Although we recognize the persuasiveness of the plaintiffs’ argument that the error committed here by Crooks should, on its face, be sufficient to classify him in moral bad faith, we cannot say that we can find manifest error in the finding of the trial judge that defendants should be classed as in legal bad faith under the guidelines of the Kennedy case which plaintiffs concede is applicable.

We next pass to the contention of the plaintiffs, that the trial judge committed error in accepting defendant’s evidence establishing the quantity of timber taken and rejecting the evidence of plaintiff on this question.

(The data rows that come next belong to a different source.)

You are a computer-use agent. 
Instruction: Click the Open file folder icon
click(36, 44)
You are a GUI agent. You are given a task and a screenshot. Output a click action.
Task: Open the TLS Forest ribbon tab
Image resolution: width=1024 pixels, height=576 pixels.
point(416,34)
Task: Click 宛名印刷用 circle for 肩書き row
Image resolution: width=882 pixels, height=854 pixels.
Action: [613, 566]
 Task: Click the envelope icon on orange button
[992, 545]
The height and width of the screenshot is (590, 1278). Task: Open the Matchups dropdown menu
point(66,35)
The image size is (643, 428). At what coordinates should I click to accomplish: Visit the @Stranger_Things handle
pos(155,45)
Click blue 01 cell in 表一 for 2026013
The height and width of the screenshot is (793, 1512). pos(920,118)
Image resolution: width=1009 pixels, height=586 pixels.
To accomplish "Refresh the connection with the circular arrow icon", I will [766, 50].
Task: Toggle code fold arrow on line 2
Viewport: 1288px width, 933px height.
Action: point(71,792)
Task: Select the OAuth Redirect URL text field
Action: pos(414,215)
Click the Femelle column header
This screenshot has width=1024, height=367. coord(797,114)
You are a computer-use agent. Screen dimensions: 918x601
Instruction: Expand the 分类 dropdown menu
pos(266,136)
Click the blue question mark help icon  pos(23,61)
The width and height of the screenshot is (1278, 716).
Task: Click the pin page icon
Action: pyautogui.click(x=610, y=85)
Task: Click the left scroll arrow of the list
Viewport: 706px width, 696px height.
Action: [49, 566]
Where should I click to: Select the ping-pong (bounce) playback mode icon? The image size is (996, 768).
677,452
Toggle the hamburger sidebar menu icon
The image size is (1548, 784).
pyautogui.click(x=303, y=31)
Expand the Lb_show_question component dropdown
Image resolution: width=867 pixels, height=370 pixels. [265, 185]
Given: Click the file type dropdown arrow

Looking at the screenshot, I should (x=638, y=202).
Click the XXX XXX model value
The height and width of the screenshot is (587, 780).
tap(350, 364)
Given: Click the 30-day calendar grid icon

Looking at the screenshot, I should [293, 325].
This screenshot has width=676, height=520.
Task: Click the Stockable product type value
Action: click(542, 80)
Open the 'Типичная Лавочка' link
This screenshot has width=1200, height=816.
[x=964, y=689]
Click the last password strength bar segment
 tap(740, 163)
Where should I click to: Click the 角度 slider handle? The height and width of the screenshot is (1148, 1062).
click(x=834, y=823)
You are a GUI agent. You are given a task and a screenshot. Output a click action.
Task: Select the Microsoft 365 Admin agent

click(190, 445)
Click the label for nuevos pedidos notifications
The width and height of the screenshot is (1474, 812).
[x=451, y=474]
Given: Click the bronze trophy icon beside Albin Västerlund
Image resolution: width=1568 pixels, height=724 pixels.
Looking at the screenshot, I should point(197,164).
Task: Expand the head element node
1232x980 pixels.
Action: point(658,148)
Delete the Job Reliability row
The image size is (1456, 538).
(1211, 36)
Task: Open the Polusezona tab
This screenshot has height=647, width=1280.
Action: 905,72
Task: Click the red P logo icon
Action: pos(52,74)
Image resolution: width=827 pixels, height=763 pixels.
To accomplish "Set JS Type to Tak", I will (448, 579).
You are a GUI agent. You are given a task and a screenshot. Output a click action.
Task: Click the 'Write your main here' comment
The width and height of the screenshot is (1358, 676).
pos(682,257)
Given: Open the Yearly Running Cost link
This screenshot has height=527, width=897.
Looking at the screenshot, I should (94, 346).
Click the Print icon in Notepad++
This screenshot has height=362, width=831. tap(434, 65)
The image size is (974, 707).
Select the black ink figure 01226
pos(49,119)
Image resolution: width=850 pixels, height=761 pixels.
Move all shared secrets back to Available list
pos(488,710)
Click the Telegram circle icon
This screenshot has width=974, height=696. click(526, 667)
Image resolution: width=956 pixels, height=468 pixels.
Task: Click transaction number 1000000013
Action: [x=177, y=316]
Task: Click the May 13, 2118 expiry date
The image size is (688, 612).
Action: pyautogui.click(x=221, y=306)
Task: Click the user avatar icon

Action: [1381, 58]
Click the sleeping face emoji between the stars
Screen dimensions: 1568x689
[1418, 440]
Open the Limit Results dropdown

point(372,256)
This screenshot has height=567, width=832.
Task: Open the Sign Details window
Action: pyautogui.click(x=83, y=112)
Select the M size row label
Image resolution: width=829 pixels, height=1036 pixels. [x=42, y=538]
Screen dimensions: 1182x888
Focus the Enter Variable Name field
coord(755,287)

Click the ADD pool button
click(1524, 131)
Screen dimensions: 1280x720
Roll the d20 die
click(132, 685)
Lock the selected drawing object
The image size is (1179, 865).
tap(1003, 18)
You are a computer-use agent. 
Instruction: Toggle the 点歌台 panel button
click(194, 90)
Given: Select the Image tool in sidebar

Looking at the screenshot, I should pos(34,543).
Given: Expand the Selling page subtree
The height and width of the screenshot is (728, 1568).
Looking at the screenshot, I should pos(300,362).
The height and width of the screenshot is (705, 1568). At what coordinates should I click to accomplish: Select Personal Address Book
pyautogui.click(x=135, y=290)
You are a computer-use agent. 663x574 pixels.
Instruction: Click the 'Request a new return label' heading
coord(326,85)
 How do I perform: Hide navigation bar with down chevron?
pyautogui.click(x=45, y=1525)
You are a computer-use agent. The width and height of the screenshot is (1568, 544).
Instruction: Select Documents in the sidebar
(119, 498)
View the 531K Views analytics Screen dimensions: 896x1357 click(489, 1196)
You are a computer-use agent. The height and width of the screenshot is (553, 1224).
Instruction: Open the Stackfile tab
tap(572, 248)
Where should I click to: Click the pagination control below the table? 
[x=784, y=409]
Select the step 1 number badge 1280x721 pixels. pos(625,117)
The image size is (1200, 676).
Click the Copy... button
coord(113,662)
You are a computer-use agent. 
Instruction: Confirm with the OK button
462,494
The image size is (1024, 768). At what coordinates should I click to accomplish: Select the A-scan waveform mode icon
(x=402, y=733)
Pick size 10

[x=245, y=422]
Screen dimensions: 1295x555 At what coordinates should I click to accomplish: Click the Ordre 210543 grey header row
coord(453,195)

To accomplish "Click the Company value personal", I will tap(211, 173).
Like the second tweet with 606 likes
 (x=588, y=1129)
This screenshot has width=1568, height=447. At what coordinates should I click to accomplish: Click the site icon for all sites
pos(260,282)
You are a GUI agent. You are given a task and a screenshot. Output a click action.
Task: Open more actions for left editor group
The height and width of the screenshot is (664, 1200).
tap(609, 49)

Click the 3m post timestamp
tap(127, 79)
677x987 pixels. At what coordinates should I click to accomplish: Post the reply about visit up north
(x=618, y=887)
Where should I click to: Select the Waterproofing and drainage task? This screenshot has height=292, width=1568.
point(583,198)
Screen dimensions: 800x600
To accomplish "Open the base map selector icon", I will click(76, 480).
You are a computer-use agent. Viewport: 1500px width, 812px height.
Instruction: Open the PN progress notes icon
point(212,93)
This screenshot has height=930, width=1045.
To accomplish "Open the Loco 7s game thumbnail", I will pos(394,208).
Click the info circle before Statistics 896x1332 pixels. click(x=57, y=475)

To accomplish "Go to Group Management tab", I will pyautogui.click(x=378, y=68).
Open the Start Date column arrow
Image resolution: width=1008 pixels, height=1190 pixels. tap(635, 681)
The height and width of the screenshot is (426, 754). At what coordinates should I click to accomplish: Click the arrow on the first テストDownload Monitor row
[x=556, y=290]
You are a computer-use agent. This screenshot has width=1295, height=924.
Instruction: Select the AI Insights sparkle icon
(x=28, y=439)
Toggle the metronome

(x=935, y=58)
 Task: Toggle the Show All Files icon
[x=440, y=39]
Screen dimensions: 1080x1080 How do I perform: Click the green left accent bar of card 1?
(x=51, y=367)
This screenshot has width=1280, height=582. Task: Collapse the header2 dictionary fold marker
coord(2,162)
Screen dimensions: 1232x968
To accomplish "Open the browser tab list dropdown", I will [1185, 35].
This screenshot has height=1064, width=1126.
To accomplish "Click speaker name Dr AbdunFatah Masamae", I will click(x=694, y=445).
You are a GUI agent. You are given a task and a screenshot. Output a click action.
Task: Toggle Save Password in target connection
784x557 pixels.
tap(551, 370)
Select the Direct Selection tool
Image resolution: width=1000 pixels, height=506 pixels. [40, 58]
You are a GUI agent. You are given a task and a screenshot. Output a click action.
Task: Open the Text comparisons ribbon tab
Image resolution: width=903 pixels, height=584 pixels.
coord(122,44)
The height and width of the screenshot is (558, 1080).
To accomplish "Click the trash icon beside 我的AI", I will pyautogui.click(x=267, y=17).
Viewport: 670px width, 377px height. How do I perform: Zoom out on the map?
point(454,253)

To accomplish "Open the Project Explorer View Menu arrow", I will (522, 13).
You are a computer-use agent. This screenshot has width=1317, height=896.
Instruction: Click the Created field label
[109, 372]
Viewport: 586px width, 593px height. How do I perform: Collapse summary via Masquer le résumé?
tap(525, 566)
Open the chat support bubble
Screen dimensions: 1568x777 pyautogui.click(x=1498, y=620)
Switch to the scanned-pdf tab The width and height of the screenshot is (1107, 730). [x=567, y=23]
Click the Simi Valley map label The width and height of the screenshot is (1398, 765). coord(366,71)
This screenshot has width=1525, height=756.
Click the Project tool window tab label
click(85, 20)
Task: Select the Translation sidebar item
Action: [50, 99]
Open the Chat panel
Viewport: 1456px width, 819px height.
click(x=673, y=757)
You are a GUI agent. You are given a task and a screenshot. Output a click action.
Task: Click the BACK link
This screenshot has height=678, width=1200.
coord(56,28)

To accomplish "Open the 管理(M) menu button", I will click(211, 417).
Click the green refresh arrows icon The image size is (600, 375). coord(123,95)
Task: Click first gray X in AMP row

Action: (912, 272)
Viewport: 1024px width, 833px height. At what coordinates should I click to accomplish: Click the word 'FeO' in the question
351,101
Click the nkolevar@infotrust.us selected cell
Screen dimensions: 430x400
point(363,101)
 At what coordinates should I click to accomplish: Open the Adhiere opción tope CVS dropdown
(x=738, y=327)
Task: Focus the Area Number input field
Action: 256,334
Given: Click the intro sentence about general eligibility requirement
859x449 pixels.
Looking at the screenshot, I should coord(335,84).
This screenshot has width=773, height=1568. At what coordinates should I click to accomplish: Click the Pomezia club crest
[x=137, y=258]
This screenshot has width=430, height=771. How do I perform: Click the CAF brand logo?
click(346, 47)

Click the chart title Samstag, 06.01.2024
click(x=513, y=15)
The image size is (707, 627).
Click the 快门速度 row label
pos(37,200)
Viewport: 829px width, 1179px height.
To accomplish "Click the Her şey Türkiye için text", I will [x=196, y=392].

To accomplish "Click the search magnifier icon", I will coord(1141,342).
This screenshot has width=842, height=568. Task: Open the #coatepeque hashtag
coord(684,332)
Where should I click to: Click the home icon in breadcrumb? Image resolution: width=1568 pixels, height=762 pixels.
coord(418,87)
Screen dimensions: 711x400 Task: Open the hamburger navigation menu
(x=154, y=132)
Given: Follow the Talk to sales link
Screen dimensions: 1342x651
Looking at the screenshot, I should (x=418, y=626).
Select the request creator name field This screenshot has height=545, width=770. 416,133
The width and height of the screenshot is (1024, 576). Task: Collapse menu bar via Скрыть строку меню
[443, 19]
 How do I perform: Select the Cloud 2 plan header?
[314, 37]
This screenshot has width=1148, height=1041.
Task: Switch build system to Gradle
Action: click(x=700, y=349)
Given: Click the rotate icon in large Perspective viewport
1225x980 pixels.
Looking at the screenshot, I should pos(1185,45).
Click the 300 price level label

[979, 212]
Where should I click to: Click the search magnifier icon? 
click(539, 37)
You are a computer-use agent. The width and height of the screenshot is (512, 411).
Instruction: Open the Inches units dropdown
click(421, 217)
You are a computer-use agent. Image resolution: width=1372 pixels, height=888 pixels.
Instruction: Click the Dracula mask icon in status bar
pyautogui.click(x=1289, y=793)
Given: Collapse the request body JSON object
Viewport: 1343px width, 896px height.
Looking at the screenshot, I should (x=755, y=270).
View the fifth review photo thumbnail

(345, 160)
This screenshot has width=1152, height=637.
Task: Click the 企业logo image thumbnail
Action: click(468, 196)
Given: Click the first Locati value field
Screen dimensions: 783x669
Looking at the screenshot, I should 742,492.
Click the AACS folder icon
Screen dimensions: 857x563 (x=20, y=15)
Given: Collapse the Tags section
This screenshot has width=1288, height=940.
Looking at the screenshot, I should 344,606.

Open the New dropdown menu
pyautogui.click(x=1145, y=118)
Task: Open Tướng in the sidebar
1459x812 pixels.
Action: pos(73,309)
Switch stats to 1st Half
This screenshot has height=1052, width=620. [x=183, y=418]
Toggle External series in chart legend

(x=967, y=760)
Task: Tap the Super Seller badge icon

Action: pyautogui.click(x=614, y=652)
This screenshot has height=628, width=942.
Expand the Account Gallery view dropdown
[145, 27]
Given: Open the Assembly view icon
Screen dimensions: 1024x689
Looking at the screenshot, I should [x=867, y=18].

In this regard we are of the opinion that the trial judge has committed manifest error. The timber had all been removed from plaintiffs’ land at the time plaintiffs first discovered the trespass. The only possible means available to plaintiffs to ascertain their loss was to have an evaluation of a professional forester. They employed Peter T. Lannon, Jr., a graduate forester with over 30 years of experience in forest management. He previously worked for several large timber companies before establishing an independent forestry service in Farmerville, Louisiana. Mr. Lannon made a cruise of the 110 acre tract to determine as nearly as possible the quantity of timber removed by defendants. He testified that he selected 55 test plots, each one-fifth acre in size, throughout the 110 acre tract. These were laid out in advance to prorate one plot for every two acres, constituting a 10% cruise of the entire tract. The stumps in each plot were counted and measured and the results recorded on a chart.

By a scientific approach utilizing the position of the tree tops left, the measure of the stump, and other pertinent findings, the forester made an estimate of the total board feet of the pine and hardwood cut on the tract. Lannon testified that this is an accepted and recognized method by the forestry and timber industry of cruising a tract after cutting to determine the quantity removed. Plaintiffs also offered the testimony of Louis H. Boyd, a timber buyer, who declared that he had previously cruised or estimated the Boyett tract with the intent to purchase, and that it contained a much greater quantity of timber than contended by defendants.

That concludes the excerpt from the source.